CHAP. IV.

THE KING OF FRANCE SUMMONS MANTES TO SURRENDER,—WHICH IT DOES, AND IS TAKEN POSSESSION OF, IN THE NAME OF THE KING, BY THE COUNT DE DUNOIS, HIS LIEUTENANT-GENERAL.

On the 26th of this same month of August, and on the morrow of the feast of St Louis, the king left Chartres with a noble company, and fixed his quarters at Château-neuf-en-Timerais[9], and, the same day, sent his heralds to summon the garrison of Mantes,—which town was held and occupied against his will. While the heralds were on their embassy, the counts de Dunois and St Pol arrived with five or six hundred combatants, the same day, before the town of Mantes, and summoned the inhabitants to return to their obedience to the king of France. They at first refused, from fear of the garrison, although in their hearts they were well inclined to obey the summons,—and the lieutenant-general ordered preparations for an immediate attack.

The inhabitants noticed this, but were fearful that the english garrison, amounting to two hundred and sixty men, under the command of sir Thomas Hos[10], knight, and chancellor for the king of England in these parts, would make a defence. He was indeed not in the town; but his lieutenant, Thomas de Sainte Barbe, bailiff of the place, was present, and determined on resistance as long as he could. The inhabitants, therefore, foreseeing the ruin of their town, caused the bailiff to be informed, that if he would not enter into a capitulation for the surrender of the place, they should certainly do so. This they would not have dared to say, if they had not felt themselves the strongest; and the better to force the English to terms, they seized the tower and gate called the Port-au-Saint, with the whole of that quarter, and then went in a body to the lieutenant-general, and concluded with him a treaty for the surrender of their town.

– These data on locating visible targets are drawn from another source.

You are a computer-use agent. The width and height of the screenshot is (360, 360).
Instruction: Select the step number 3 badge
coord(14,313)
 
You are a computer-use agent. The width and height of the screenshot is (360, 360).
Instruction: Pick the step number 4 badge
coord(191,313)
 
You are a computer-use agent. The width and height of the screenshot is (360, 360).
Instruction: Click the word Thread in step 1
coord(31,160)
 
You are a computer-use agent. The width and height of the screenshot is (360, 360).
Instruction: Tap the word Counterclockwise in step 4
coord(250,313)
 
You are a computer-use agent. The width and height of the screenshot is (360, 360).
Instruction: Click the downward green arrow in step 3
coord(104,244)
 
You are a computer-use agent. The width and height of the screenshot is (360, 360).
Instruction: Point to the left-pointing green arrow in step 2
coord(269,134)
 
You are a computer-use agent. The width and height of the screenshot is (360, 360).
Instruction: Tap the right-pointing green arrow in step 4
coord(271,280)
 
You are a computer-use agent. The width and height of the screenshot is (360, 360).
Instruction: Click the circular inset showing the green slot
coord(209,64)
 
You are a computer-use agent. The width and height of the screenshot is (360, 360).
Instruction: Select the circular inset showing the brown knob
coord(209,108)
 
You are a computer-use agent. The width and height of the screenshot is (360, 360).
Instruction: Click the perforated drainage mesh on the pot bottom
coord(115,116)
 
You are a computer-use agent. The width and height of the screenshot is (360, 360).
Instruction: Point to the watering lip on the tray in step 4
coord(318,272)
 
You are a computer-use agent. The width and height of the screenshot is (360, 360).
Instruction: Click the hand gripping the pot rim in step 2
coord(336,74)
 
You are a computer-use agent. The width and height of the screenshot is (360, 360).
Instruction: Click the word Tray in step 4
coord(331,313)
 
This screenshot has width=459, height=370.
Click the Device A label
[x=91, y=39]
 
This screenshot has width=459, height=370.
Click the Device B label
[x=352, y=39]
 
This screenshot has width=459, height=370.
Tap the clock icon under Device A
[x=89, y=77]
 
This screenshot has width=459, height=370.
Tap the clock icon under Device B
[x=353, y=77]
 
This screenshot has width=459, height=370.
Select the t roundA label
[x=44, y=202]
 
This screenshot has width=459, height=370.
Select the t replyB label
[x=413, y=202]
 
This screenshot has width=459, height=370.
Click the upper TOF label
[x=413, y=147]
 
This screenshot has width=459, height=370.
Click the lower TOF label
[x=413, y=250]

The English were desirous of making resistance, and would have opposed the French, had not this tower and its defences been occupied by the townsmen. A copy of the capitulation was sent them, about four o'clock in the afternoon, by a herald accompanied by fifty men at arms, who were received by the inhabitants, and posted in this tower, to guard them against the English, should there be occasion. Although the lieutenant-governor had accepted the terms for himself and his companions the bailiffs, the count de Dunois remained with his army in order of battle before the walls from morning to evening, when he entered the place with a strong detachment, to guard the inhabitants from pillage and other mischiefs, which men at arms were accustomed to do on similar occasions,—and also to confirm the townsmen in their loyalty and obedience toward the king.